Three years ago, when J. Cole was filming the video for the song “Party” with Beyoncé, he had an awkward moment with a Bugatti.
The appearance of the multimillion-dollar sports car featured in the shoot prompted Beyoncé to say, “I want one of these.” Cole wasn’t quite sure how to respond. As he noted on his track, “Villuminati,” the vehicle’s cost exceeded his own net worth at the time.
“What do you say to that?” he recalls thinking. “‘Yeah, sure, treat yourself.’ I was so far from being able to have one. It’s one of those now-and-later raps. Jay Z had a line: ‘Rap about it now, hope you get it later.’”
Lately, Cole’s financial prospects have perked up considerably, as evidenced by his placement on the first-ever Hip-Hop Cash Princes list. Along with A$AP Rocky, he’s one of two names in that group with a six-figure average concert gross. And his 2013 sophomore album, Born Sinner, moved nearly 300,000 units its opening week, nearly outselling Kanye West’s Yeezus.
“It worked out even better than I imagined,” he says. “And I’ll leave it at that.”
Adds Cash Princes judge Kevin Liles: “J. Cole would rather be known as one of the greatest rappers, not just a guy who had a hit record.”
Cole’s bright future is the result of a remarkable and well-chronicled past. In 2007, he camped out in front of Jay Z’s studio with a CD full of beats, hoping his production would get him in the door and enable him to become a rapper, the same route followed by West. Jay Z didn’t take his CD, but the mogul heard Cole’s work a year later and eventually made him Roc Nation’s first artist.
Now Cole is following in his mentor’s footsteps with his own label, Dreamville, which recently landed a partnership with Interscope. For Cole, the move allows his acts—including Bas, Omen and KQuick—to have their music released by the same parent company that distributes Dr. Dre’s Aftermath Entertainment and Diddy’s Bad Boy Records.
“J. Cole represents the new music business,” says his manager, Wayne Barrow, who once managed Notorious B.I.G. and sees some similarities in his young charge. “He is intelligent, witty, creative and not afraid to step out on the ledge and do it his way. Risk is the nature of true business growth, and he has [done] and will continue to do what’s necessary.”
For Cole, the Interscope agreement also offers an opportunity to broaden his work as a producer, a skill that has proved crucial to his career thus far. He’s been making his own beats since writing his first song as a 15 year-old growing up in North Carolina.
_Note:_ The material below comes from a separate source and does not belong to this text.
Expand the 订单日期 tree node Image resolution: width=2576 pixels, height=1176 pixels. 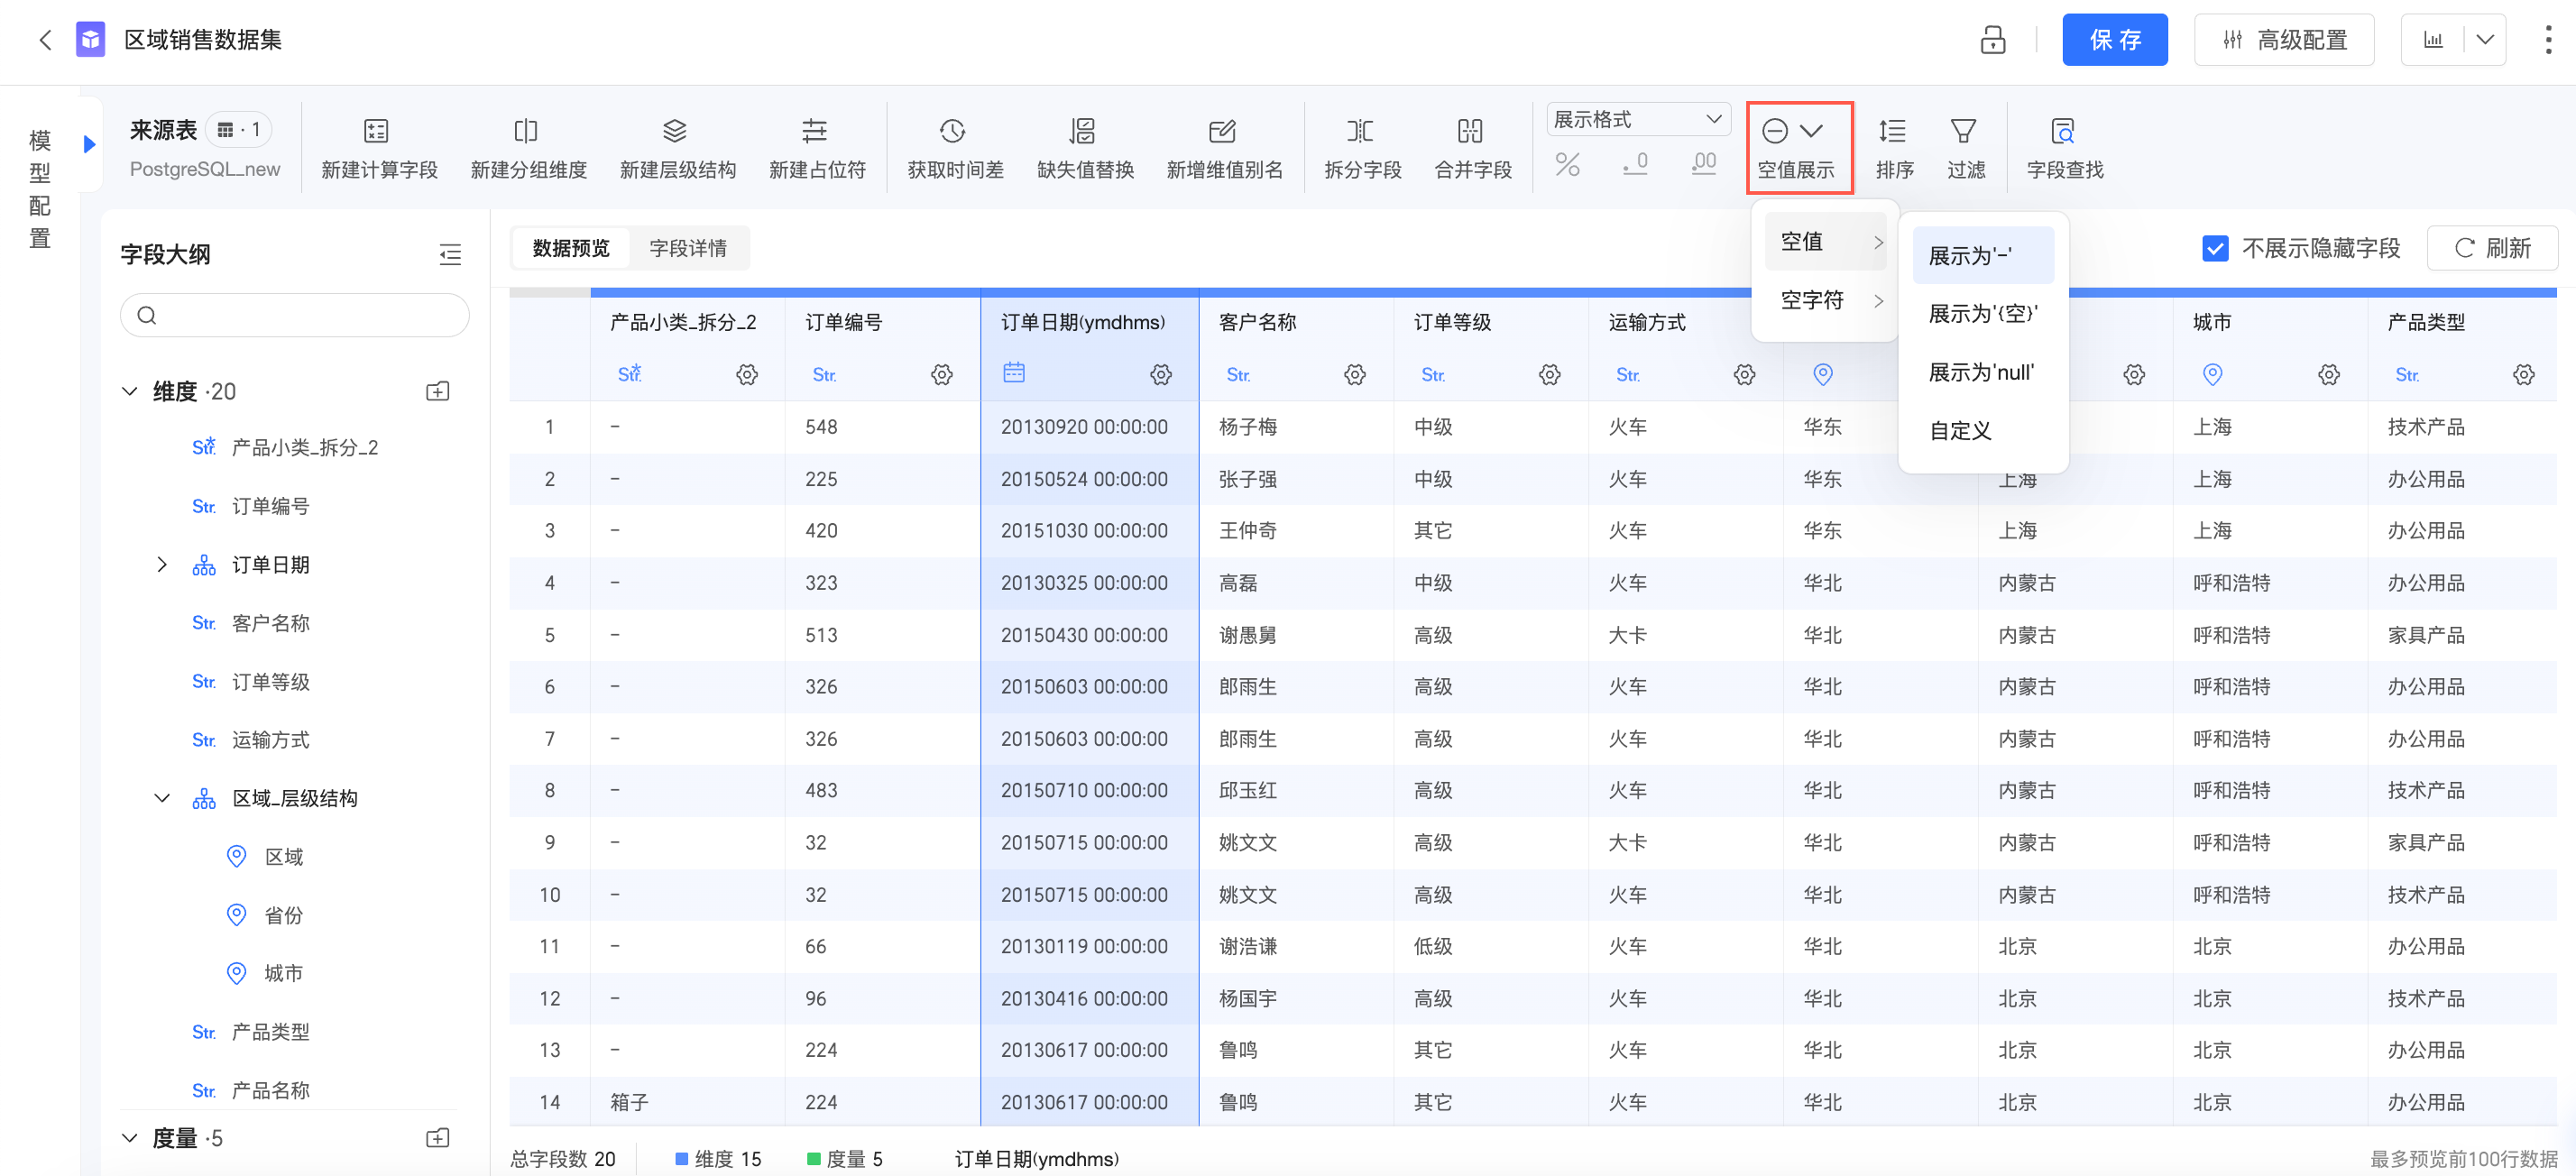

Cole was raised on a diverse mix of music that ranged from classic rock to R&B to contemporary hip-hop (“Lil Wayne was my last favorite rapper before I was my favorite rapper,” he says). When he started making moves toward a rap career of his own, he found he had to keep making his own beats out of necessity.
“[My mentors] were busy saving their best beats for themselves,” he says. “So I decided, ‘Well, I’m going to make my best beats.’”
Cole’s career exploded in the wake of his Roc Nation signing, and he realized there were major financial benefits to his production strategy. In hip-hop, the songwriter’s publishing share can dwindle quickly. It’s usually split in two directions: 50% to the writer, 50% to the producer.
If you have two writers (a rapper and his ghostwriter, say) and two producers (one for the backing track, one for the hook) on a song, the rapper’s cut falls to 25%. That number can be even smaller if the track involves heavy use of samples. Some artists don’t contribute at all to the writing or production behind the songs they perform.
“There’ve been huge records, a lot of No. 1s, where the artist who performed the song didn’t receive a dollar of publishing,” he says. “Because they didn’t do anything. They didn’t write, they didn’t produce.”
Cole, on the other hand, wrote and/or produced every track on both of his first two studio albums; for many, he was the sole writer and producer. And he doesn’t use ghostwriters.
With two gold albums under his belt since that conversation with Beyoncé, he may have to rethink his line about the Bugatti. The car retails for nearly $2.5 million—is he still worth less than that sum?